# Java E-Mail Client mit End-to-End-Verschlüsselung



## ZoOo4 (30. Nov 2013)

Guten Tag liebe Gemeinde,

ich habe mir anlässlich meiner Bachelor Thesis überlegt, dass ich gerne einen E-Mail Clienten mit Java schreiben würde, der E-Mails mit RSA end-to-end verschlüsselt. Ich bin gerade in der Ideenfindung und habe mit E-Mail Clienten (auch in Zusammenhang mit Java) nicht viel Erfahrung. Aus diesem Grund wollte ich in diesem Forum fragen, ob es überhaupt möglich wäre einen einfachen E-Mail Clienten in Java zu schreiben oder es bessere Wege gibt.
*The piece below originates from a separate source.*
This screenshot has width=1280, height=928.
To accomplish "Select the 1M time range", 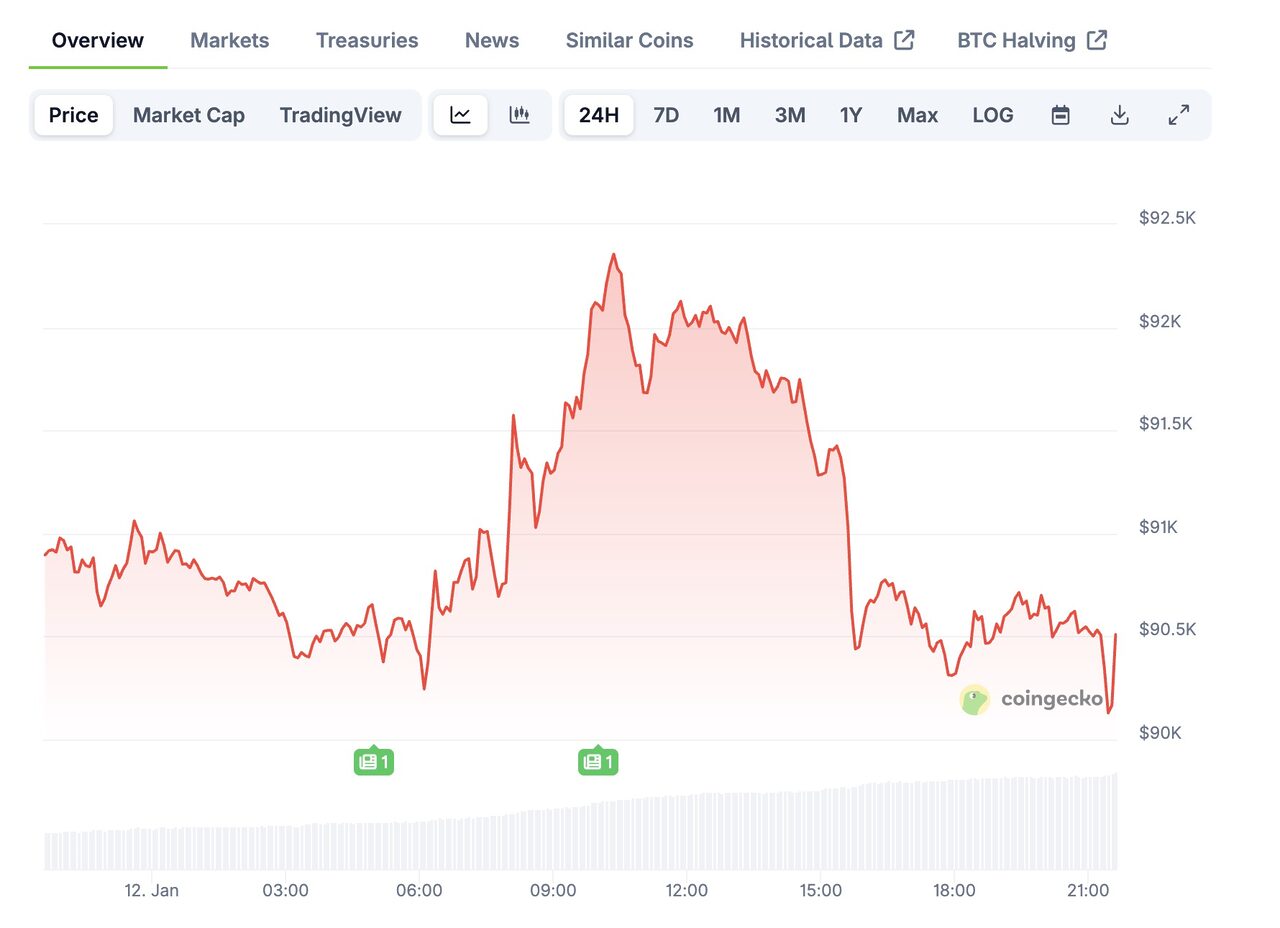I will [727, 115].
Dabei würde ich gerne in Java programmieren, da ich mit Java bisher relativ viel Erfahrung sammeln konnte.

Der mathematische Teil, die die Texte mit RSA verschlüsselt, kann in diesem Kontext vernachlässigt werden.
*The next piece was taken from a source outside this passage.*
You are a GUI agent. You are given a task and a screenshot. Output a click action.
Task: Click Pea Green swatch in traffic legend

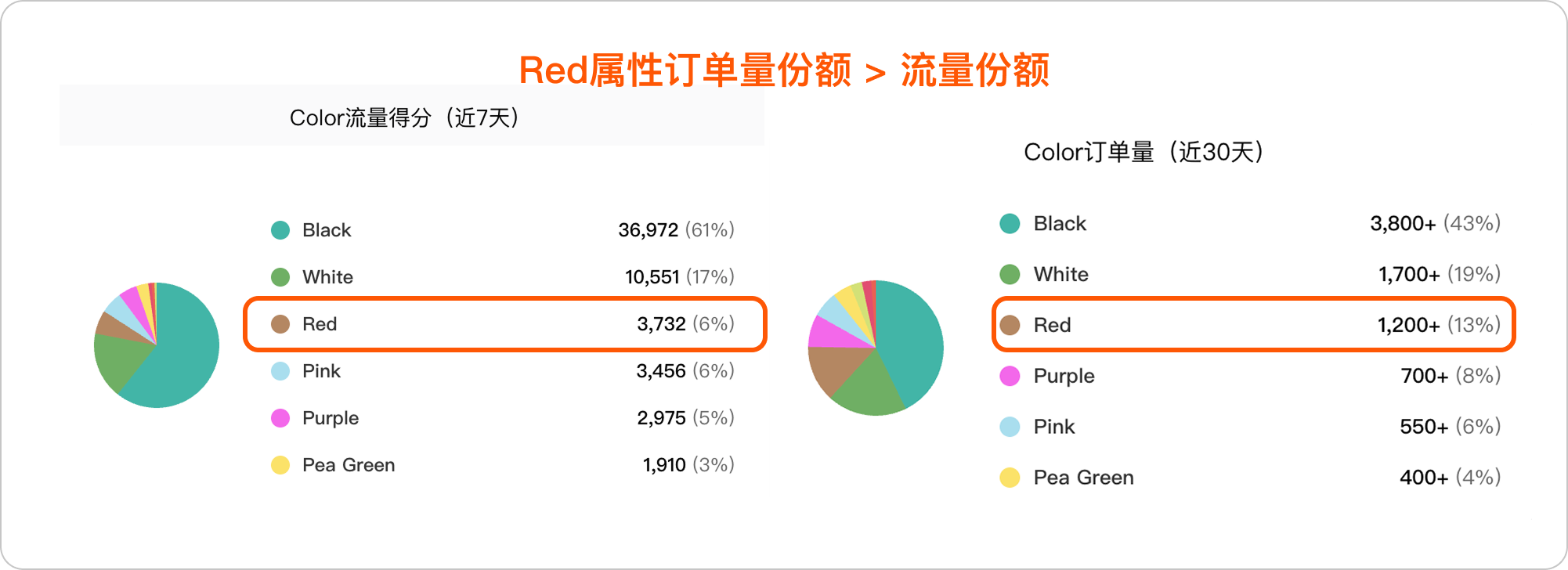[280, 465]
Wenn dies ohne horrenden Aufwand möglich wäre, würde ich gerne fragen, ob es irgendwo gute Literatur (vllt. sogar wissenschaftlich zitierbare) oder Internetlinks gibt. 

Ich hoffe ihr könnt mir weiterhelfen :toll:


Grüße
ZoOo4


----------



## rme (30. Nov 2013)

> Der mathematische Teil, die die Texte mit RSA verschlüsselt, kann in diesem Kontext vernachlässigt werden.



Das halte ich für eine schlechte Idee, denn das RSA-Verfahren ist zur Verschlüsselung von Nachrichten gar nicht geeignet, da es unsicher ist. Mit RSA darf man nur zufällige Daten verschlüsseln.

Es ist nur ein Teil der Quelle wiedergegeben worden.